I've been looking around the forums trying to figure out the best way to dispose of photo emulsion after washing it out of the screen.
I read that I can wash it out in the bathtub if I use a lot of water, but there is a risk of clogging the drain. I was wondering that if I did that, would something happen to my feet next time I showered? Please tell me the best way to safely expose of photo emulsion after I wash it out of the screen.

And another question:
I've had some photo emulsion (I already sensitized it), that has been sitting in my garage for about 9 months. The reason is, when I first started my company, I thought I was going to screen print. Turns out that me and my business partners weren't very informed, so we had to do a lot of research. Unfortunately, we had sensitized the emulsion before hand. We then ended up buying a heat press. I now want to go back to screen printing and start printing some of my shirts that way.
So, what I'm trying to ask is:
Can I still use this sensitized photo emulsion that has been sitting in my garage for 9 months? Or do I have to buy new emulsion?
I have heard from someone that as long as it wasn't exposed to light (which it wasn't, since it was in the black bucket), I can still use it. I then watched a Ryonet video where he said that it will only last 5-6 months.

And one last thing:
Is it mandatory for me to use light safe yellow bulbs, and cover all windows?

Thank You,
Tristan


----------



## tgoeltz (Aug 7, 2007)

Tristan:

I don't think your feet will fall off or anything like that. Keep the water running a while after you wash out a screen and that should take care of any possible clogging. The bigger issue I see is the emulsion stains that you will have to deal with in tub, shower curtain, floor, walls, etc. Cleaning and washing out screens can get pretty messy. Also aluminum frames could scratch your tub.

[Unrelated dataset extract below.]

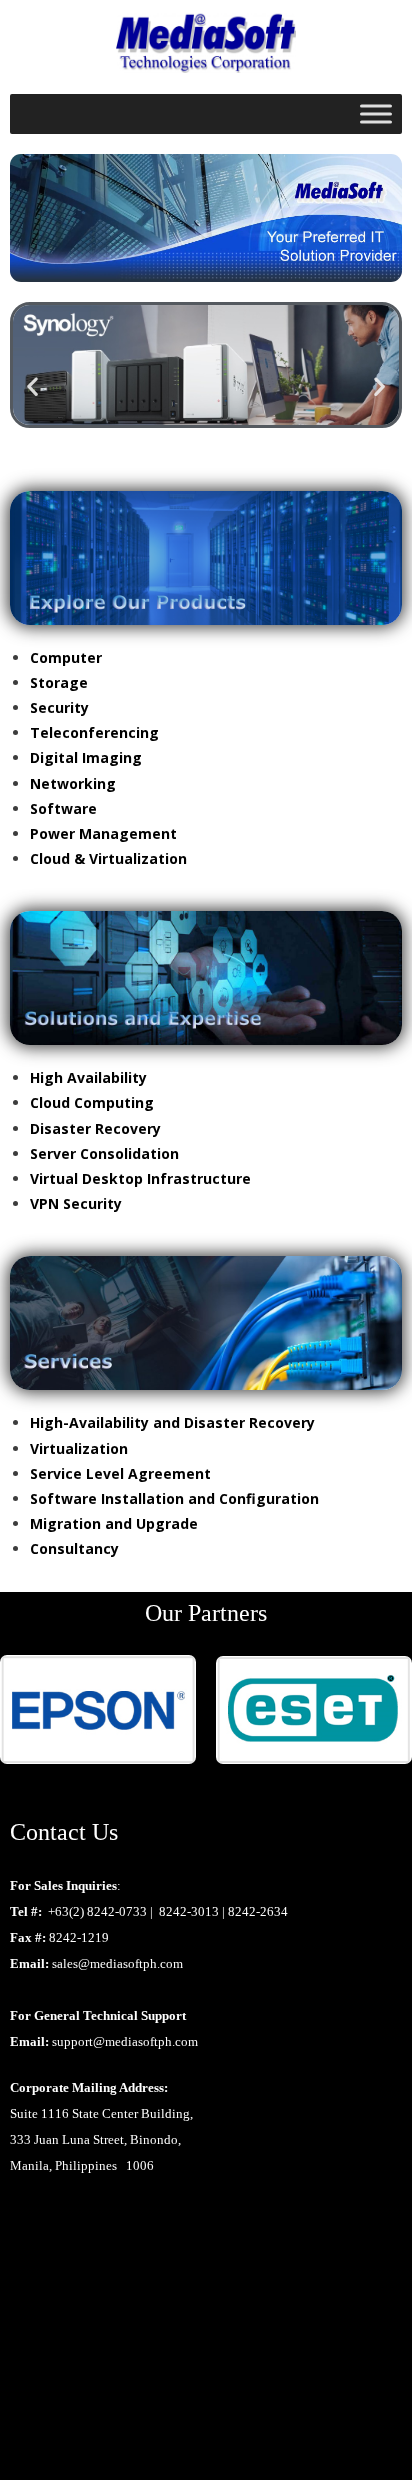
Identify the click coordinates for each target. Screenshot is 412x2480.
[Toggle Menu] (376, 113)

As far as the emulsion...throw it away. Sensitized emulsion does not last that long, particularly if it was not stored in a stable environment. You want to eliminate as many variables as you can when making your first screens. Bad emulsion can drive you crazy.

Depending on how long your screen will be exposed to some light depends on how dark your room needs to be. If you intend to allow your screens to dry "in the open" then I would suggest that your room needs to be very dark. If you have a box or something where the screens will be drying, then a little scattered light will probably not hurt during the few minutes that you take the screen out, line up the film and expose it. Once again, its about eliminating the variables that can drive you nuts. Yes, I would suggest going to Home Depot and buying a bug light (about $3) to eliminate the possibility that your room light is exposing the screen.

Good luck!

Ted


----------



## Danchlife (Dec 31, 2012)

tgoeltz said:


> Tristan:
> 
> I don't think your feet will fall off or anything like that. Keep the water running a while after you wash out a screen and that should take care of any possible clogging. The bigger issue I see is the emulsion stains that you will have to deal with in tub, shower curtain, floor, walls, etc. Cleaning and washing out screens can get pretty messy. Also aluminum frames could scratch your tub.
> 
> ...


Do you know if Ulano ezfilm or capillary has the same problems?


----------